Matt Macpherson set up and designed the place and is known to have very high and precise standards.

Wi-Fi and staff

We met a charming couple from Texas and when they were trying to follow some of the Italian's recommendations for distillery visits we tried to look them up but no Wi-Fi.

When I asked about this I was told "yeah, so you can just talk to one another instead". I probed deeper: "Yes, that is deliberate."

How gratifying and how impressive and how precisely right – you shouldn't be looking at your phone when you have a whisky in your glass.

The staff know each of the whiskies and I bet they had to sit an exam for that, or get clean on it, or both.

What is best about them is their responsiveness to requests, they don't try and tell you what the best whisky is, they don't try to get you to lose your job over a £250 dram.

In too many places people are telling you what is what with whisky, these guys don't and they vanish when you order and when you want to order again they reappear.

Conclusion

The Malt Room – I always want to say Rooms for some reason – is perfect. Even the decor feels like a mix of whisky colours from a light Speyside to a dark something else.

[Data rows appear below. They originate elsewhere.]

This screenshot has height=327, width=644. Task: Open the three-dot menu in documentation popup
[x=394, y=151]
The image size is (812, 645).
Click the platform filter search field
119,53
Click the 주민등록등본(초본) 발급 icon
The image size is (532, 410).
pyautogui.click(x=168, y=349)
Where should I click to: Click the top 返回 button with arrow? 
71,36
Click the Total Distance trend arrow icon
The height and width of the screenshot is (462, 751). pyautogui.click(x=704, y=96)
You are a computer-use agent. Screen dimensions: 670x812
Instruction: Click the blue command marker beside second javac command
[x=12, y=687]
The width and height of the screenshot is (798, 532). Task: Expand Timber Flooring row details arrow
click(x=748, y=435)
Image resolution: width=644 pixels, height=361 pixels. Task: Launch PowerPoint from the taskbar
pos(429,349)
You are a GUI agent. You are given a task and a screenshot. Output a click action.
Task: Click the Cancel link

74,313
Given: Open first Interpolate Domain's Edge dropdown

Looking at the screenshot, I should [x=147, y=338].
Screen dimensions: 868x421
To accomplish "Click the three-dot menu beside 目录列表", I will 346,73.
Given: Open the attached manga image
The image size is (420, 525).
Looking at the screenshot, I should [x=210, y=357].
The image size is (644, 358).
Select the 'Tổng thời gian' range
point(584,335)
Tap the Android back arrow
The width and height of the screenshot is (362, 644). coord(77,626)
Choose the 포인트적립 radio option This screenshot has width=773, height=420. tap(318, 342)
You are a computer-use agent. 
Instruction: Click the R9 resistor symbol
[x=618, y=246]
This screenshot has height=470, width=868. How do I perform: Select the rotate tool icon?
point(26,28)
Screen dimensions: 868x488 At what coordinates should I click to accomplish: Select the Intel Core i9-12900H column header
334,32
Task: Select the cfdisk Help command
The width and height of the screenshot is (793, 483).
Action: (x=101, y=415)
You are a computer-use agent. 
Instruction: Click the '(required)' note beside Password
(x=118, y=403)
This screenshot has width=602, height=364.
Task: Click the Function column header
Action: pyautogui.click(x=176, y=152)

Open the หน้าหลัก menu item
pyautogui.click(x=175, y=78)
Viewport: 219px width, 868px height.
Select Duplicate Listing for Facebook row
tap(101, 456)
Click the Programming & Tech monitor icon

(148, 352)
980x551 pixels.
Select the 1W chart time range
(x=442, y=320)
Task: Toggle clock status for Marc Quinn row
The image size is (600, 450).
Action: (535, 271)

When you are inside you feel like you have left the world behind you and it works totally, you, your dram and your company.

The reason I went through the menu earlier on in such detail is that the Malt Room is the ONLY bar in Inverness where, like a restaurant, its strength IS the menu – I don’t mean to imply that it falls down anywhere else.

It is the effort and time expended in finding, sourcing and delivering often quite rare limited edition whiskies that makes this place special.

As I mentioned earlier, the place is vital – vital that we have a home for whisky which is so indelibly and profoundly associated with Scotland that not to have the Malt Room would be a travesty and an insult to our culture.

It isn’t a just bar, it is something more than that. In fact, like its neighbour the Market Bar it is now part of the scenery of the north and few places could be more different.

That they are direct neighbours is perfectly Scottish in a Jekyll and Hyde way.

The Malt Room is a place the north can be proud of having, the sort of place people talk about long afterwards with a smile: 10 out of 10 in a heartbeat.